→ Stated goal
Reproduce verbatim the part of the material that opens with the line containing "Where should I click to: Click the sort" and closes with the line containing "Screen dimensions: 1316x921 [x=146, y=451]", including both of those lines.

→ Records for the exercise

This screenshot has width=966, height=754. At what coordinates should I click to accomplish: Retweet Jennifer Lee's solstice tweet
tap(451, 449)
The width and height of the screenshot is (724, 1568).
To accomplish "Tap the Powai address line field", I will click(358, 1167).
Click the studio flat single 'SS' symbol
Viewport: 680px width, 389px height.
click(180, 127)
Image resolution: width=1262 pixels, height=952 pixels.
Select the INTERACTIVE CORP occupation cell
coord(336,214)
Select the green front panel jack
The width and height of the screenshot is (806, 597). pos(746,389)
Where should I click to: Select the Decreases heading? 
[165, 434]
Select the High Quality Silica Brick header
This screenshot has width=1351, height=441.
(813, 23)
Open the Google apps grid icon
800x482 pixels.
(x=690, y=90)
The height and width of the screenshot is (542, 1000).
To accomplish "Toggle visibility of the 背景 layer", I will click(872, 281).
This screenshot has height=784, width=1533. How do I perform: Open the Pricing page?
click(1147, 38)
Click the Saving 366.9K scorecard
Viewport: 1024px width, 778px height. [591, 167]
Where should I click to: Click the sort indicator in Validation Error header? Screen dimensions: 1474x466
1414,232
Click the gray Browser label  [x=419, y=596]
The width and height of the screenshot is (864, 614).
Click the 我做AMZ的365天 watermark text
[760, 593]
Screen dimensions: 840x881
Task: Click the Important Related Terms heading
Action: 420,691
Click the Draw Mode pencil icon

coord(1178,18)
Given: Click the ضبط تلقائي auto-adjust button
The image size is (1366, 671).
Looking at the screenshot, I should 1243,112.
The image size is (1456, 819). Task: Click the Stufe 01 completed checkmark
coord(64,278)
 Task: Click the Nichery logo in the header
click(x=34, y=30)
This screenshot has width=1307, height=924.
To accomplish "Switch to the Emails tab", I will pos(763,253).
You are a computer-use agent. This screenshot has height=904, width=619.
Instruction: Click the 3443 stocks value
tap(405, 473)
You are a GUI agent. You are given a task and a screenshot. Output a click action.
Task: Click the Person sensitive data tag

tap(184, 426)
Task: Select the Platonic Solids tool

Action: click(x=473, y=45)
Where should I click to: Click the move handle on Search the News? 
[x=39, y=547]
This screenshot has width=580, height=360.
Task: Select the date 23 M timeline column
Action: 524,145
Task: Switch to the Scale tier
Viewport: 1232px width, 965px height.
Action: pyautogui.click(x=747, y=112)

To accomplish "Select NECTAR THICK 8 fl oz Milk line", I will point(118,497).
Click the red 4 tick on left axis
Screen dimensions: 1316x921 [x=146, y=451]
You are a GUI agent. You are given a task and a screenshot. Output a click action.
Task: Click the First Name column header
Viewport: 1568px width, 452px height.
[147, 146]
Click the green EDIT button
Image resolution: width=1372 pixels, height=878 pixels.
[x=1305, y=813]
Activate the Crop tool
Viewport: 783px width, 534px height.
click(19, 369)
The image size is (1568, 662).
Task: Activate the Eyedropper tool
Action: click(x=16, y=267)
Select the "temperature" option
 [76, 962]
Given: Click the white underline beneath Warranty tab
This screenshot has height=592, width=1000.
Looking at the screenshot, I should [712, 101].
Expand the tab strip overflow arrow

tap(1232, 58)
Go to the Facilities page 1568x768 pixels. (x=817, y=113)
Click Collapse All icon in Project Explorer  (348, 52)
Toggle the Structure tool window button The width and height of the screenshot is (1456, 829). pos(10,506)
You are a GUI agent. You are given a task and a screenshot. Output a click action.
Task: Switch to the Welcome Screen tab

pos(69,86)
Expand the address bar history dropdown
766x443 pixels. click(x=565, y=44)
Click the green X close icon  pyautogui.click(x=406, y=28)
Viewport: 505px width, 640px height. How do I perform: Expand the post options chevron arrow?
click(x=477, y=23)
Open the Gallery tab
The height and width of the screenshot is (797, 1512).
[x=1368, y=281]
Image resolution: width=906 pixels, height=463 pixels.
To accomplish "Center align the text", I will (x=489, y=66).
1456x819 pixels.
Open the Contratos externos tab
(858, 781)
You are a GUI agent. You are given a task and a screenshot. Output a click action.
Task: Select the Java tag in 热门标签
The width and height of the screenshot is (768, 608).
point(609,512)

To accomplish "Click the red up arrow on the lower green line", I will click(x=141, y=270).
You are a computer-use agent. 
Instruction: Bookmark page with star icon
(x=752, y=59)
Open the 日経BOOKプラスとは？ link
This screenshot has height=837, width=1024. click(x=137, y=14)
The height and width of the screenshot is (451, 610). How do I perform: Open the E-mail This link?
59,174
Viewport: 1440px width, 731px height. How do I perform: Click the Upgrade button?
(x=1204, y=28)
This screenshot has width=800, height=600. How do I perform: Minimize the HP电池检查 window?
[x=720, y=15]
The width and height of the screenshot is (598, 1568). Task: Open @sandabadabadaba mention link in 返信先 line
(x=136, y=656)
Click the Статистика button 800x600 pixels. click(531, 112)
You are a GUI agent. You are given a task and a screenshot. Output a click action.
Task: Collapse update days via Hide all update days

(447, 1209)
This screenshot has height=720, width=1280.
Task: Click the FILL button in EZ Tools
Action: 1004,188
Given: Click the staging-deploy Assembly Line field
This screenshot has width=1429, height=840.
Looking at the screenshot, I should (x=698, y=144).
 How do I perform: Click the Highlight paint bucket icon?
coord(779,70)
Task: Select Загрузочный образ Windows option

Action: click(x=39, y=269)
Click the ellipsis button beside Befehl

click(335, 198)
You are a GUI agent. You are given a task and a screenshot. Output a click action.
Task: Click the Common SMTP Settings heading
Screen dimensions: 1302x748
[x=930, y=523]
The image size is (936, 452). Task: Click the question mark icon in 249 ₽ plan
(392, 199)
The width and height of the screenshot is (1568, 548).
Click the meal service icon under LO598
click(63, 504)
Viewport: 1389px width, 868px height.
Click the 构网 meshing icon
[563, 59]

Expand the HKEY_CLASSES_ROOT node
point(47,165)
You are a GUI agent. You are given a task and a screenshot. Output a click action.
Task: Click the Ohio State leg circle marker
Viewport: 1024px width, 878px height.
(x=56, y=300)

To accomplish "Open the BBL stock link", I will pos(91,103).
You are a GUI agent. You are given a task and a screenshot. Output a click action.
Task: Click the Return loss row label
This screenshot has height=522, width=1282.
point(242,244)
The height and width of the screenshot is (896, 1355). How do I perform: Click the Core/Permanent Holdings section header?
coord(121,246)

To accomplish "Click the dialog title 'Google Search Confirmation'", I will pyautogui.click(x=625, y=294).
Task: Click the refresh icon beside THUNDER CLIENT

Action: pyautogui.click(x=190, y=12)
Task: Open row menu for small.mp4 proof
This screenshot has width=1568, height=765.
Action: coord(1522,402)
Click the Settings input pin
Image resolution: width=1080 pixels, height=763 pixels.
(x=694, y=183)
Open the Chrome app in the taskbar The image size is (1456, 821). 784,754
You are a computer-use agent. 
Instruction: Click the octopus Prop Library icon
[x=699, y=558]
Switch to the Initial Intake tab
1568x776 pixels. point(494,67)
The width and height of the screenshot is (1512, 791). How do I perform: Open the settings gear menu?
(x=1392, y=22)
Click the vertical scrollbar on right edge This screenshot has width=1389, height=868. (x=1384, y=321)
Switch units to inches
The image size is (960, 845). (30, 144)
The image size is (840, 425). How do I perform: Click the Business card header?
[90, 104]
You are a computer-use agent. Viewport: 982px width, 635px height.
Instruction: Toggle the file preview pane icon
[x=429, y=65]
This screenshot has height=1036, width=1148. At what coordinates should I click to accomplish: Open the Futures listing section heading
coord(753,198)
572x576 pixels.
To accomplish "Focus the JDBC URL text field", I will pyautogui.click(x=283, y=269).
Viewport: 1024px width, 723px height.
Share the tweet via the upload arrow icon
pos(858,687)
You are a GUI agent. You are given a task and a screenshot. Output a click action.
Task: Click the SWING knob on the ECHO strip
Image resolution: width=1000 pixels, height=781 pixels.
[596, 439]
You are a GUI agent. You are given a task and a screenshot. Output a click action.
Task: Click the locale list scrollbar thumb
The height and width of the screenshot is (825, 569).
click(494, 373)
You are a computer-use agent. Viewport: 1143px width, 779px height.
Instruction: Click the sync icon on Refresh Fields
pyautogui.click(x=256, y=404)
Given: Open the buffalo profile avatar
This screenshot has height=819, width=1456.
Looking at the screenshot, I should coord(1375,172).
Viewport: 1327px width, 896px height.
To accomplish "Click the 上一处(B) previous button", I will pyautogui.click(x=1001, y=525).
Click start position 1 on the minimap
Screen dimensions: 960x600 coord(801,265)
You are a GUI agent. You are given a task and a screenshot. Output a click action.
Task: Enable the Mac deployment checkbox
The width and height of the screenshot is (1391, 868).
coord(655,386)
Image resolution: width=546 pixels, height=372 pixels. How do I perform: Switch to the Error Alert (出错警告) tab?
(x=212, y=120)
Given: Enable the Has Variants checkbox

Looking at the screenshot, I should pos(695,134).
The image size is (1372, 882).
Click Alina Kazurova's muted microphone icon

→ Exercise output
Where should I click to: Click the sort indicator in Validation Error header? Screen dimensions: 1474x466
1414,232
Click the gray Browser label  [x=419, y=596]
The width and height of the screenshot is (864, 614).
Click the 我做AMZ的365天 watermark text
[760, 593]
Screen dimensions: 840x881
Task: Click the Important Related Terms heading
Action: 420,691
Click the Draw Mode pencil icon

coord(1178,18)
Given: Click the ضبط تلقائي auto-adjust button
The image size is (1366, 671).
Looking at the screenshot, I should 1243,112.
The image size is (1456, 819). Task: Click the Stufe 01 completed checkmark
coord(64,278)
 Task: Click the Nichery logo in the header
click(x=34, y=30)
This screenshot has width=1307, height=924.
To accomplish "Switch to the Emails tab", I will pos(763,253).
You are a computer-use agent. This screenshot has height=904, width=619.
Instruction: Click the 3443 stocks value
tap(405, 473)
You are a GUI agent. You are given a task and a screenshot. Output a click action.
Task: Click the Person sensitive data tag

tap(184, 426)
Task: Select the Platonic Solids tool

Action: click(x=473, y=45)
Where should I click to: Click the move handle on Search the News? 
[x=39, y=547]
This screenshot has width=580, height=360.
Task: Select the date 23 M timeline column
Action: 524,145
Task: Switch to the Scale tier
Viewport: 1232px width, 965px height.
Action: pyautogui.click(x=747, y=112)

To accomplish "Select NECTAR THICK 8 fl oz Milk line", I will point(118,497).
Click the red 4 tick on left axis
Screen dimensions: 1316x921 [x=146, y=451]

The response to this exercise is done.